Bob Klein, author of Prop. 71 — which created the California Institute of Regenerative Medicine — said it’s time for a new model in funding scientific research, during remarks at an oncology symposium Thursday at UC San Diego.
Also at the 11th annual Industry/Academia Translational Oncology Symposium, UCSD alum Brian Druker was honored with the Duane Roth Memorial Award for his work creating Gleevec, a drug that cures chronic myeloid leukemia.
With federal funding for scientific research at its lowest level as a share of gross domestic product since 1956, Klein promoted a joint partnership funding model, as well as more government funding for organizations such as the National Institutes of Health.
Klein is spearheading such a collaboration, where 22 partners — including 14 nations, the NIH and the state of California — commit to long-term funding for research on stem cells and genomics via a World Bank bond. The money invested by each partner would be used to fund work by that entity.

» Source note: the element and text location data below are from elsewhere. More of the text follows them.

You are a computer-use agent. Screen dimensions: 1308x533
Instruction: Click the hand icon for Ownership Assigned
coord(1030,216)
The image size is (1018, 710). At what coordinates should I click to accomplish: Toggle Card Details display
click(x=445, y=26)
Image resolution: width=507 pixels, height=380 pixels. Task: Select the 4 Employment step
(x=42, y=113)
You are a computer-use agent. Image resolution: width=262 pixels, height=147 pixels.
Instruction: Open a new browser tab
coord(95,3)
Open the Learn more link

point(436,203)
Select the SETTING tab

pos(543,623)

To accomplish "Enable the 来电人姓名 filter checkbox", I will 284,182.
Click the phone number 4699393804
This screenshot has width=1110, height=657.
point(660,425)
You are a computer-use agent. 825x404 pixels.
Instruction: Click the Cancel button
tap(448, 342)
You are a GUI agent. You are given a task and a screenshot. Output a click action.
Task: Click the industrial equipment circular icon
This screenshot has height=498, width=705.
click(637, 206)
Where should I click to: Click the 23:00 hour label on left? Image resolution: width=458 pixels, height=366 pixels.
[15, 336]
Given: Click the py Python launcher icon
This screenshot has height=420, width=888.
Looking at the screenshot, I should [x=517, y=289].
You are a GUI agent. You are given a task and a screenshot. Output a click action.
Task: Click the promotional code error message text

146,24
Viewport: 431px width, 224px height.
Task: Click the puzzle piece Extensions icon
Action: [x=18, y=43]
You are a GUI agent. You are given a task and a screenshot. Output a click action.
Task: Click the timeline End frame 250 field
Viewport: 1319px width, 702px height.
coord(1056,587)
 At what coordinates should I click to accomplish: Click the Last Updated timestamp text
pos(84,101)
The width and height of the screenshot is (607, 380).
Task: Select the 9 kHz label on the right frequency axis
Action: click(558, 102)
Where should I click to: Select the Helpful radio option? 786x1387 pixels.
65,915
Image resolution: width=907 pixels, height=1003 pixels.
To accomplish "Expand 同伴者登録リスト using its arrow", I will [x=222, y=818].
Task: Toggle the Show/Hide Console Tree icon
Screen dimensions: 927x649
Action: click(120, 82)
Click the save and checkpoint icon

“Essentially, if we can get three to four nations to lead, we could probably have the rest fall in place,” said Klein, president of Klein Financial Corporation. “And just to give you a factor of the multiplier effect between critical funds upfront in the process, $100 million in bonds at the World Bank borrowing rate creates about $2.5 billion in bonds that are supported.”
He said if Congress would appropriate a long-term commitment to support this international bond, the research community could leverage it up to a $100 billion program with surplus funds about 35 to 40 percent more than what each individual country or partner could raise from the same amount of money.
“We have the potential to really accelerate science with international collaboration,” he said. “Really leverage, in our case, California’s funds, which is what I was after in creating these partnerships, so we could get to patients faster, and get to the point where we get to phase 1 or phase 2 trials where major biotech and pharma companies can then pick it up and fund the hugely expensive phase 3 trials. We can really drive it to that faster by collaborating.”
Rep. Scott Peters (D-San Diego), who interviewed Klein before presenting Druker with his award, said he proposes boosting NIH’s funding from its current $30 billion level to about $40 billion, putting it more in line with the GDP, though he noted that it would be “a big lift” and difficult to accomplish.
While different disease communities often compete for these limited funds, Klein, Peters and Druker all extolled the benefits that investing in any oncology or medical research has on other seemingly unrelated areas. Gleevec, the name Novartis markets Druker’s kinase inhibitor drug Imatinib, is a perfect example.
Druker said Imatinib was originally created for, and solely tested on, the roughly 5,000 Americans diagnosed with chronic myeloid leukemia (CML) every year. But once it was proven effective, Imatinib has since been shown to also treat gastrointestinal stromal tumors, hypereosinophilic syndrome and myelodysplastic syndrome, among other diseases.
Klein said unifying these groups behind a single bond would go a long way in diffusing ingrained competitive attitudes toward funding.
“The fundamental problem here is that, long term, we have difficulty holding these interest groups together,” Klein said.
"In California, with Prop. 71, the way it approached that was if you have a unitary decision, you’re either for the bond or against the bond. You can’t go and say 'I want my appropriation,' you have a unitary decision — it brings all those groups together as a coalition, they have to work together.
“And I actually think on the federal level that if we could get … a federal trust that could issue long-term bonds, so it was again a unitary decision to fund science, you could go from $30 billion to $100 billion because you could consolidate all that power behind one specific goal.”